The above graph compares TRP’s segmental performance in 1Q17 with 1Q16.

Mexico Natural Gas Pipelines

TRP’s Mexico Natural Gas Pipelines segment’s earnings rose by 73 million Canadian dollars for 1Q17 compared to the same period in 2016, mainly driven by contributions from two new natural gas pipelines—Topolobampo and Mazatlán.

Liquids Pipelines segment

TransCanada’s liquids pipeline infrastructure connects Alberta crude oil supplies to US refining markets in Illinois, Oklahoma, and Texas. It also connects US crude oil supplies from Cushing, Oklahoma, to refining markets in the US Gulf Coast. The segment’s earnings grew 7% year-over-year in 1Q17.

Energy segment

TransCanada’s Energy segment’s earnings rose by 324 million Canadian dollars for 1Q17 compared to 1Q16. TRP recorded a 240 million Canadian dollars pre-tax charge in 1Q16 due to the termination of Alberta PPAs (Power Purchase Arrangements).

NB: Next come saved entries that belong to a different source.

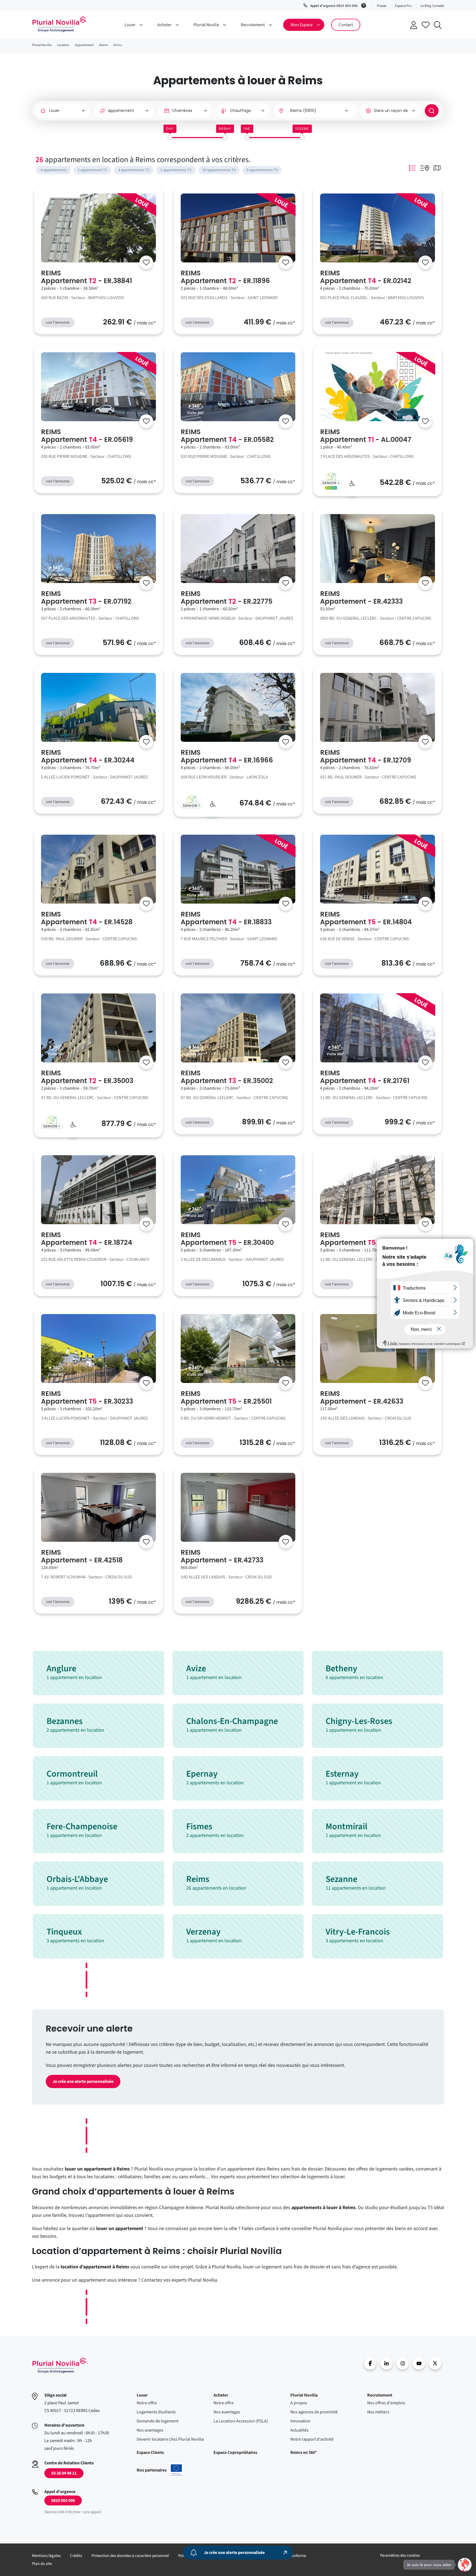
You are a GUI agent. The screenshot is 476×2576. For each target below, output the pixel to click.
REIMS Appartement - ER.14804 (366, 918)
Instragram (402, 2363)
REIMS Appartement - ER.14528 (86, 918)
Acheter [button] (164, 25)
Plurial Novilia (304, 2395)
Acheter (220, 2395)
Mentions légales (46, 2556)
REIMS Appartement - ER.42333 (361, 597)
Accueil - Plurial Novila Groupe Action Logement (59, 2365)
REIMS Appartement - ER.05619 (87, 436)
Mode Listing (412, 168)
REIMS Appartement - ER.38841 (86, 277)
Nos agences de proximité (314, 2412)
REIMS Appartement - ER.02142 (365, 277)
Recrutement (379, 2395)
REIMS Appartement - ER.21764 (365, 1239)
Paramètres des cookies (400, 2555)
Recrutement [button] (253, 25)
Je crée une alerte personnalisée (83, 2081)
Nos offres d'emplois (386, 2403)
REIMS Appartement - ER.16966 (227, 756)
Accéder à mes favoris (425, 24)
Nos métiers (378, 2412)
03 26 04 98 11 (64, 2473)
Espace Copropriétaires (235, 2452)
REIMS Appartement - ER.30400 (227, 1239)
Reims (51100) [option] (303, 110)
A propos (298, 2403)
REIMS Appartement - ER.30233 (87, 1397)
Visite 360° (195, 413)
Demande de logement (157, 2421)
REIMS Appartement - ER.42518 (82, 1556)
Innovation (300, 2421)
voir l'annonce (57, 322)
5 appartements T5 (262, 170)
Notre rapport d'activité (312, 2439)
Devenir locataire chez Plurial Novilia (170, 2439)
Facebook (370, 2363)
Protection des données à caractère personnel (130, 2556)
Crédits (76, 2556)
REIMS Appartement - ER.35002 (227, 1077)
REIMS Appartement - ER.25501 (226, 1397)
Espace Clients (150, 2452)
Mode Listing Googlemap (424, 168)
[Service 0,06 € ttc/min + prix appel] (364, 5)
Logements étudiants (156, 2412)
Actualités (299, 2430)
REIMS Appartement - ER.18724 (86, 1239)
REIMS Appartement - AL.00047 (365, 436)
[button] (465, 2565)
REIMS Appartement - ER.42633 (361, 1397)
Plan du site (42, 2564)
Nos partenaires (160, 2470)
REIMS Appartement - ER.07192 (86, 597)
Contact (346, 25)
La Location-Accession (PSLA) (240, 2421)
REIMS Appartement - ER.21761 (364, 1077)
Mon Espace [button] (302, 25)
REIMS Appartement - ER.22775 (226, 597)
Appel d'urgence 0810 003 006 (334, 5)
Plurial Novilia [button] (206, 25)
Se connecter (413, 25)
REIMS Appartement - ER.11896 (225, 277)
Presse (381, 5)
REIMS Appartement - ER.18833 (226, 918)
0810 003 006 (63, 2500)
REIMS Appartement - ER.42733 (222, 1556)
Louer (142, 2395)
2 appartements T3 (175, 170)
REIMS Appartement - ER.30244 (87, 756)
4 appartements (53, 170)
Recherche (437, 25)
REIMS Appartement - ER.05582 (227, 436)
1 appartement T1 (92, 170)
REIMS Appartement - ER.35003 (87, 1077)
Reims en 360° (303, 2452)
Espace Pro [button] (403, 5)
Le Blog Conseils (432, 5)
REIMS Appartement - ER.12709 (365, 756)
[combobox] (315, 111)
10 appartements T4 (219, 170)
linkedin (386, 2363)
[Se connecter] (146, 262)
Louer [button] (130, 25)
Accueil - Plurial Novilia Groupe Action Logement (59, 24)
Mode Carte (437, 168)
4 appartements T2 (133, 170)
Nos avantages (150, 2430)
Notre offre (147, 2403)
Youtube (419, 2363)
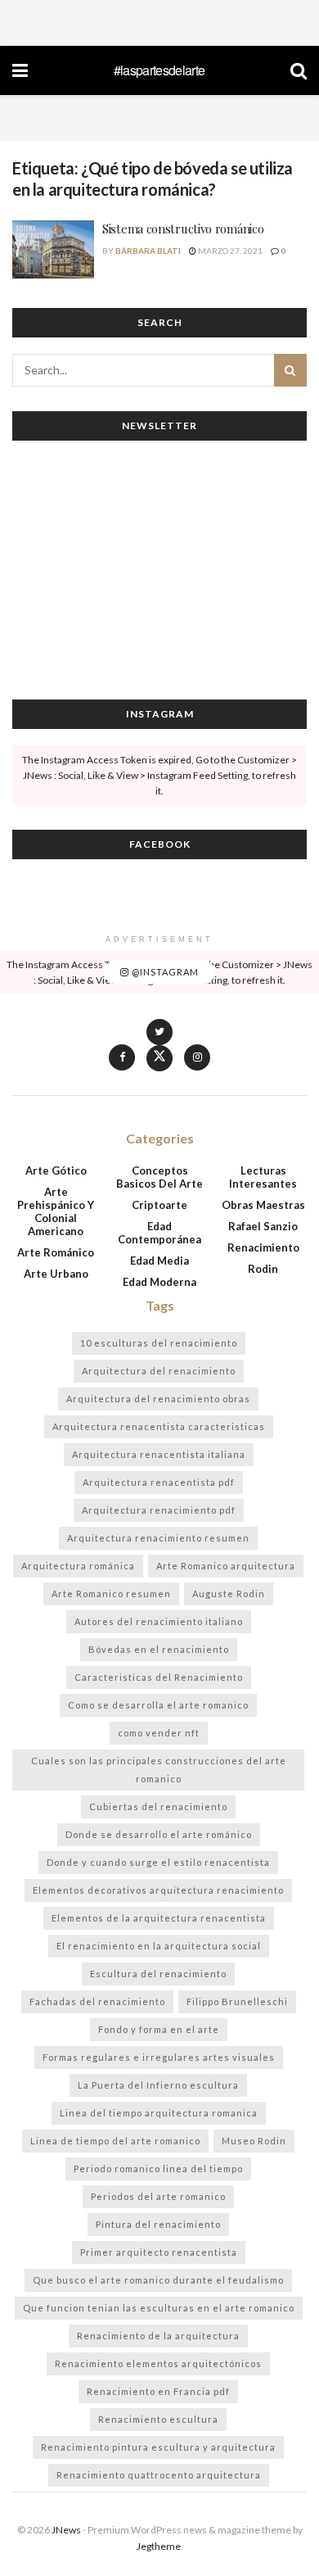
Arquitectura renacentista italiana (158, 1454)
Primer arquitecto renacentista (158, 2252)
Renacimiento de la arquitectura (158, 2335)
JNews (66, 2530)
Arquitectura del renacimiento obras (158, 1398)
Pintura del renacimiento (158, 2224)
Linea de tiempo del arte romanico (115, 2140)
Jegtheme (159, 2546)
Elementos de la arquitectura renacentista (159, 1918)
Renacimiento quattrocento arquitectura (158, 2475)
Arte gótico (56, 1170)
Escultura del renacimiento (158, 1973)
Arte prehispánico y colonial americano (55, 1211)
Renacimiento (263, 1247)
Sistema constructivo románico (182, 228)
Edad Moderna (159, 1281)
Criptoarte (159, 1204)
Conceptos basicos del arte (159, 1177)
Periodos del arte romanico (158, 2196)
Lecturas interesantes (263, 1177)
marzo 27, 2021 (229, 251)
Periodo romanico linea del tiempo (158, 2168)
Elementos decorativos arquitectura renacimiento (158, 1890)
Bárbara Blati (148, 251)
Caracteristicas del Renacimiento (158, 1677)
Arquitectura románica (78, 1565)
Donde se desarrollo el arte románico (158, 1834)
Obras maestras (263, 1204)
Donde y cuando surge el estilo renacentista (158, 1862)
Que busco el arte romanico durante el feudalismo (158, 2280)
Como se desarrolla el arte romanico (158, 1705)
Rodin (263, 1268)
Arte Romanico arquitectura (225, 1565)
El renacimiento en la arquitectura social (158, 1945)
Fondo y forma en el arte (158, 2029)
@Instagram (164, 972)
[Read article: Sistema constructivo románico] (53, 249)
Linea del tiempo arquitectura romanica (159, 2112)
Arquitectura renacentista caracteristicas (158, 1426)
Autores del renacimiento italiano (158, 1621)
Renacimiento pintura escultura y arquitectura (158, 2447)
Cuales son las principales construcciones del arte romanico (158, 1769)
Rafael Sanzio (263, 1226)
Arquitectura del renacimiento (159, 1370)
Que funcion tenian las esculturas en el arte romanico (158, 2307)
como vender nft (159, 1732)
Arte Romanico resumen (111, 1593)
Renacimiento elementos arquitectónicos (158, 2363)
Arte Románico (55, 1252)
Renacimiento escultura (158, 2419)
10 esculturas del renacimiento (158, 1343)
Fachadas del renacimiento (97, 2001)
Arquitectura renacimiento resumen (158, 1537)
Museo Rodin (254, 2140)
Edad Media (159, 1260)
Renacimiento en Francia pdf (158, 2391)
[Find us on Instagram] (197, 1057)
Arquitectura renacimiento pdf (159, 1510)
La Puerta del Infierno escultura (158, 2085)
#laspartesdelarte (159, 70)
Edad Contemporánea (159, 1233)
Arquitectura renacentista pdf (159, 1482)
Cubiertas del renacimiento (158, 1806)
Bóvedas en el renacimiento (158, 1649)
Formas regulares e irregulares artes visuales (159, 2057)
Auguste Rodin (228, 1593)
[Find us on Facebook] (122, 1057)
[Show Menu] (20, 70)
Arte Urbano (56, 1273)
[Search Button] (298, 70)
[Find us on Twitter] (159, 1042)
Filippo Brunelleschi (237, 2001)
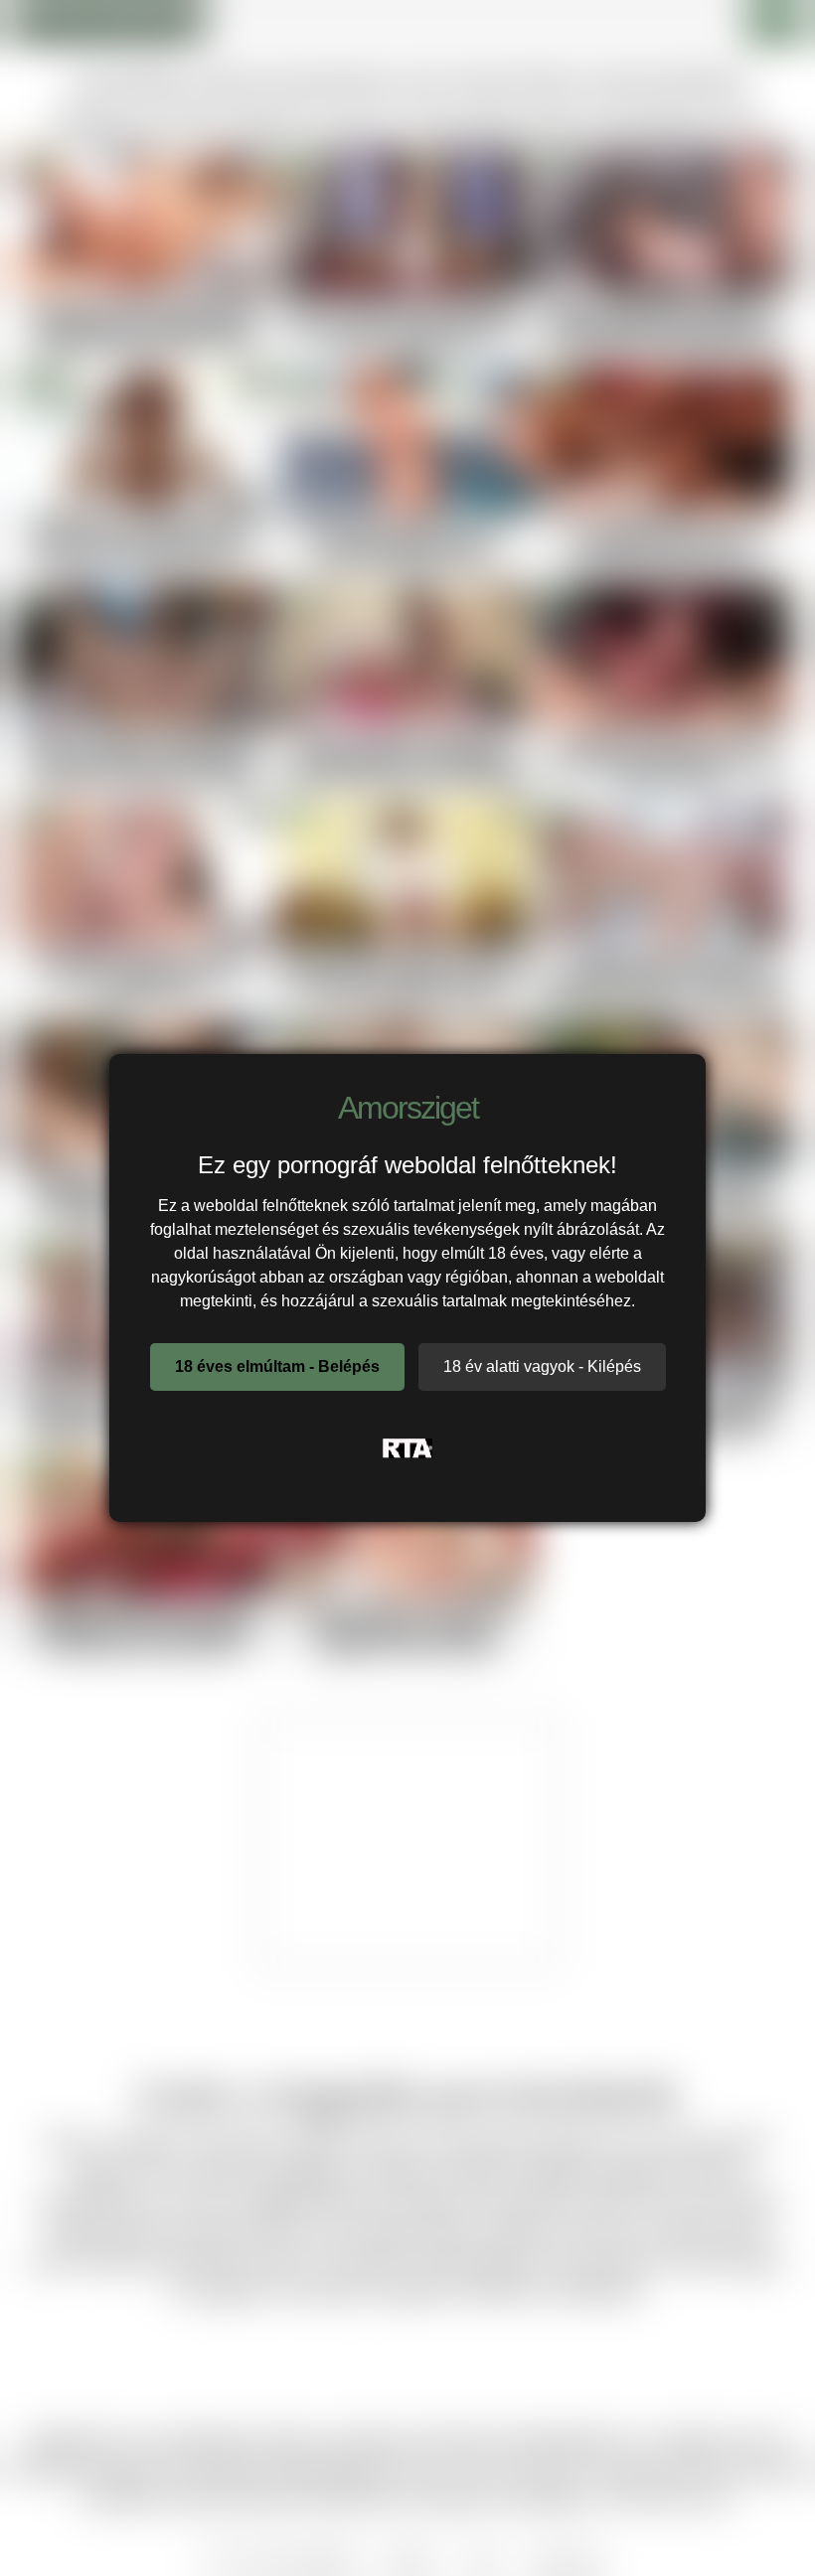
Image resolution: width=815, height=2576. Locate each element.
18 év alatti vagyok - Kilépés (542, 1366)
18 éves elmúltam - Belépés (277, 1366)
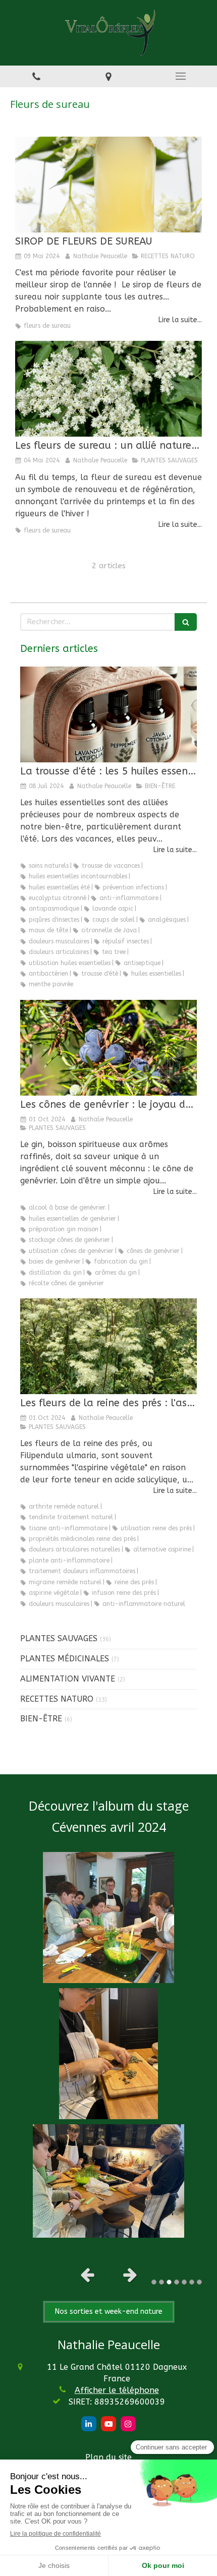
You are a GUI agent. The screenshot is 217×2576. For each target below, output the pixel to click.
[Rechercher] (186, 622)
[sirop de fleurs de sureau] (108, 389)
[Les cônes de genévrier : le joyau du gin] (108, 1048)
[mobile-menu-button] (181, 76)
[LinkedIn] (88, 2423)
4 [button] (176, 2282)
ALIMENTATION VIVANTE (67, 1679)
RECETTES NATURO (56, 1699)
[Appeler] (36, 76)
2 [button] (161, 2282)
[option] (108, 2045)
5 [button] (184, 2282)
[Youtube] (108, 2423)
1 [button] (153, 2282)
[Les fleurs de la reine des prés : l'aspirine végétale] (108, 1346)
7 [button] (199, 2282)
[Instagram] (128, 2423)
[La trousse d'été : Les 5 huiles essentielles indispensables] (108, 714)
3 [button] (169, 2282)
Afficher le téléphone (117, 2390)
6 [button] (191, 2282)
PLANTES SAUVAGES (58, 1638)
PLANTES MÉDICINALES (64, 1658)
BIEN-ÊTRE (41, 1718)
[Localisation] (108, 76)
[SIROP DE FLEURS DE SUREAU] (108, 184)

Commenting on 1Q17 performance, Russ Girling, TransCanada’s president and CEO, said, “Comparable earnings per share increased 16 per cent compared to first quarter 2016 primarily due to strong performance across our Natural Gas Pipelines business, including Columbia which was acquired in mid-2016, while net cash provided by operations reached $1.3 billion.”